Lovejoy et al. 2009 (the pelvis paper, not the hand) also reference this novel growth center, citing the great Raymond Dart's description (1953) of the MLD 25 ilium, attributed to Australopithecus africanus from Makapansgat in South Africa. Now, I knew Dart was a clever man, indeed it was he who coined terms like Australopithecus and 'osteodontokeratic.' Very smart guy, Dart, but I'd also read something lo these past several years of graduate school, in which he was described as 'bloodthirsty.' An odd descriptor, I'd thought. But, reviewing Dart's 1953 paper, I came across the following passage, wherein he discusses how unlikely it is that this australopithecine ilium should be so closely associated with another at the site (MLD 7):
Further it is an extraordinary occurrence that two adolescent ilia of apparently opposite sex but virtually identical age should be found in close company in this deposit. The boy [MLD 7] was killed by a bone-smashing blow on the chin from a club or fist. Were they brother and sister [MLD 25] twins, that shared in death the same cannibalistic fate? (Dart 1953: 75)
Possibly. I'll let you know what I uncover about the ontogeny of the AIIS in other animals. NB: this post isn't meant to disparage any of the references. In fact I rather respect these authors, and their work (McCollum's especially) has been quite influential to me.

References
Dart RA. 1953. The second adolescent (female) ilium of Australopithecus prometheus. Journal of the Palaeontological Society of India 2: 73-83.

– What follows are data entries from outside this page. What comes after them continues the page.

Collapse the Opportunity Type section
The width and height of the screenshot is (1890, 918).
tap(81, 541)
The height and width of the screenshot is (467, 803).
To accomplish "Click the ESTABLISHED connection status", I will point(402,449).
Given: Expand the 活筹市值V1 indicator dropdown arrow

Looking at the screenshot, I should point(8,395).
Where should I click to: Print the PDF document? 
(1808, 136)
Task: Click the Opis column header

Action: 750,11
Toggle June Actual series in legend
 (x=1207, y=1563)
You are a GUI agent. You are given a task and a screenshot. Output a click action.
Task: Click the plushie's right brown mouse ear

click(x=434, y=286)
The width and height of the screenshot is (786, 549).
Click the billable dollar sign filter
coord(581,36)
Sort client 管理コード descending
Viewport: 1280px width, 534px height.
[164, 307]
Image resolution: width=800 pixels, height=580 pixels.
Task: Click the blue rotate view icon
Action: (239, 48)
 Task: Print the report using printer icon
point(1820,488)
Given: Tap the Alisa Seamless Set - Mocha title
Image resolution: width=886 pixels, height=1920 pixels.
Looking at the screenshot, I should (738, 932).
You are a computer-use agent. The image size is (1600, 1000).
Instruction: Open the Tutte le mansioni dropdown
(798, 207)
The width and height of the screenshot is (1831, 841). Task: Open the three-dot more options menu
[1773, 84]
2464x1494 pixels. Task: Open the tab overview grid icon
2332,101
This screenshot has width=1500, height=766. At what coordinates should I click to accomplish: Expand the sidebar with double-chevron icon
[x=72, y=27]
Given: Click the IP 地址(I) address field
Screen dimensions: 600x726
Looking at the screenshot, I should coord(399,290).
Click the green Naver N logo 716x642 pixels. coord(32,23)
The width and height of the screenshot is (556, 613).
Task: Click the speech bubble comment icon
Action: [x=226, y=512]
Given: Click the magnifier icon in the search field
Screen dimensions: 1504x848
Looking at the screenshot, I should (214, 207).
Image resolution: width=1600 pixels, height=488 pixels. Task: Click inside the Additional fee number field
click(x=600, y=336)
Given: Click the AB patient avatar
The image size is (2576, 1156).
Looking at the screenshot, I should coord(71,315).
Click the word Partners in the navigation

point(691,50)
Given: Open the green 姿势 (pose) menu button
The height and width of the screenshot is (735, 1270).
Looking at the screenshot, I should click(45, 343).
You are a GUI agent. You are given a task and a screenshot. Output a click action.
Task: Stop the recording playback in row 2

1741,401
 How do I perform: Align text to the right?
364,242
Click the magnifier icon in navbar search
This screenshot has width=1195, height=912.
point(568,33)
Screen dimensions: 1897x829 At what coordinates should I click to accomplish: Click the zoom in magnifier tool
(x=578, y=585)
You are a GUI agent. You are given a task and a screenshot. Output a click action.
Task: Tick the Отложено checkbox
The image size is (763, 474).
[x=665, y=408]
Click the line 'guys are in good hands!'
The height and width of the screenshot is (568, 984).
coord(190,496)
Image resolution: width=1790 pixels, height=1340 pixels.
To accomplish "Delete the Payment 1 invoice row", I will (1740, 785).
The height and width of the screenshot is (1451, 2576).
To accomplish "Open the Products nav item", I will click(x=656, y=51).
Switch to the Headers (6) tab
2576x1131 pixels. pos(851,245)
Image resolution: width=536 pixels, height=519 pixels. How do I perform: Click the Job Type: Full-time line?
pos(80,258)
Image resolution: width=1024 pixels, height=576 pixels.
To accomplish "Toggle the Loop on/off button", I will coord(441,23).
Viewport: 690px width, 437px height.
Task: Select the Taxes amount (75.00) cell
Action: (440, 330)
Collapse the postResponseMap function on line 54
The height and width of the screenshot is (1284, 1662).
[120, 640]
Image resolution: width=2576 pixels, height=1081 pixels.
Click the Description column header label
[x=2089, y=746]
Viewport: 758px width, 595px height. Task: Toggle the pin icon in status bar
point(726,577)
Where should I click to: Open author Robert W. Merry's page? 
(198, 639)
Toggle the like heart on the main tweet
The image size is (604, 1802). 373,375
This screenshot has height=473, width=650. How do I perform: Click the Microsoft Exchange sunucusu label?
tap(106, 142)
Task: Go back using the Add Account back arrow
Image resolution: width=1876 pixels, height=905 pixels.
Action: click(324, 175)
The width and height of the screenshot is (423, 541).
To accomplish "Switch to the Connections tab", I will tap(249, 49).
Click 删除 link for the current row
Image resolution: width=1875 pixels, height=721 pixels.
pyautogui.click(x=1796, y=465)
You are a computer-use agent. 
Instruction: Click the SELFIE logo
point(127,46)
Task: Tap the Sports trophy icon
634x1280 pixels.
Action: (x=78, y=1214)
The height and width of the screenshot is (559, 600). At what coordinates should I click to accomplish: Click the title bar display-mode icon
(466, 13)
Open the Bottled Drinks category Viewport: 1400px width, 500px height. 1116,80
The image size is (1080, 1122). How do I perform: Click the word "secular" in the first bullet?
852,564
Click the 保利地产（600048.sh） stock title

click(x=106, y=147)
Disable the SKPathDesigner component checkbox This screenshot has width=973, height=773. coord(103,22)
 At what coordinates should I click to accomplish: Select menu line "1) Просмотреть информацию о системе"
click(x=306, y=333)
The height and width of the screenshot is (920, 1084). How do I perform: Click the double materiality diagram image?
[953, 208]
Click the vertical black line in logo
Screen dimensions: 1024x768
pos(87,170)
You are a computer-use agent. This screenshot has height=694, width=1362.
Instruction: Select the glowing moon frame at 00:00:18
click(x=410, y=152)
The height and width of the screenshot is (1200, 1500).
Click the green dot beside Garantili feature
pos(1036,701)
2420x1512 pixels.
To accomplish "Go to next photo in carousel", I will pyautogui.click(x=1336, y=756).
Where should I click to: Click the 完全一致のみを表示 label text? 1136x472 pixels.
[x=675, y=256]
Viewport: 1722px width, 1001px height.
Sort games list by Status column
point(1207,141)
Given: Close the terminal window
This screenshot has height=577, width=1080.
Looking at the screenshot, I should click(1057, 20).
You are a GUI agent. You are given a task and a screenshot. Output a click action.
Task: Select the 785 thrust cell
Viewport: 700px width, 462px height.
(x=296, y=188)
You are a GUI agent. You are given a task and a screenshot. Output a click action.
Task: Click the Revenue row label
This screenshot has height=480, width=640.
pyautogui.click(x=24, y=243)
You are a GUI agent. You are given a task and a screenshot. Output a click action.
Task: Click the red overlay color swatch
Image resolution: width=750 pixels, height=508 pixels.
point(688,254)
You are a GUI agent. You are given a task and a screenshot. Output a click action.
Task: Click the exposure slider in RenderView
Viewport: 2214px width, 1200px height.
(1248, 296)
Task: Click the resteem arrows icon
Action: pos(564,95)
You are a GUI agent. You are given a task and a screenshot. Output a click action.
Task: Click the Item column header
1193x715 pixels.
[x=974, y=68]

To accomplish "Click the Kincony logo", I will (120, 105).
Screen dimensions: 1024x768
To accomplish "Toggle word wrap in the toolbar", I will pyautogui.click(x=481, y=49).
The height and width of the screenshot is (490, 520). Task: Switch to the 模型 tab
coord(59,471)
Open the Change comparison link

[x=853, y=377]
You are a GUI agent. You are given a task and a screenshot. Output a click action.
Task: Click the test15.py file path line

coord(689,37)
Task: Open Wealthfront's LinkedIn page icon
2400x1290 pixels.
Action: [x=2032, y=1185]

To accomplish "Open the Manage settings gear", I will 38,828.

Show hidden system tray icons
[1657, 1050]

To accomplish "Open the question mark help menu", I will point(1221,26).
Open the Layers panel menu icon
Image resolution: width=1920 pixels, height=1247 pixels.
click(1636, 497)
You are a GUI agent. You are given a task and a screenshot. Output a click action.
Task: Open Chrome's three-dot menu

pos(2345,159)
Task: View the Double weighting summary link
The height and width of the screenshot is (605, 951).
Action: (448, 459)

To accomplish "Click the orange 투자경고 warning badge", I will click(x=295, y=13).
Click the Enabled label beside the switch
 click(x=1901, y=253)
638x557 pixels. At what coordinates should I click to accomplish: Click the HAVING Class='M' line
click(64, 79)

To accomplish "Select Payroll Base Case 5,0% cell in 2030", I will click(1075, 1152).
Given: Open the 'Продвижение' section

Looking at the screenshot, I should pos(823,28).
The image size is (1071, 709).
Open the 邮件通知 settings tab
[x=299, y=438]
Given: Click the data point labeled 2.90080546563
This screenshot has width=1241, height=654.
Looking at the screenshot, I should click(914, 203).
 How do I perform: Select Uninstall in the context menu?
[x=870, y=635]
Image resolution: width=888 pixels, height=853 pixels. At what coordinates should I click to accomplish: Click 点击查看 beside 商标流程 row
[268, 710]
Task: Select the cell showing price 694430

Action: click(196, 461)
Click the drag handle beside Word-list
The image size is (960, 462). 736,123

Lovejoy CO, Suwa G, Spurlock L, Asfaw B, White TD. 2009. The pelvis and femur of Ardipithecus ramidus: The emergence of upright walking. Science 326: 71.

Lovejoy CO and McCollum MA. 2010. Spinopelvic pathways to bipedality: Why no hominids ever relied on a bent-hip - bent-knee gait. Philosophical Transactions of the Royal Society B: 365: 3289-3299.

Scheuer L and Black S. 2000. Developmental Juvenile Osteology. New York: Elsevier Academic Press.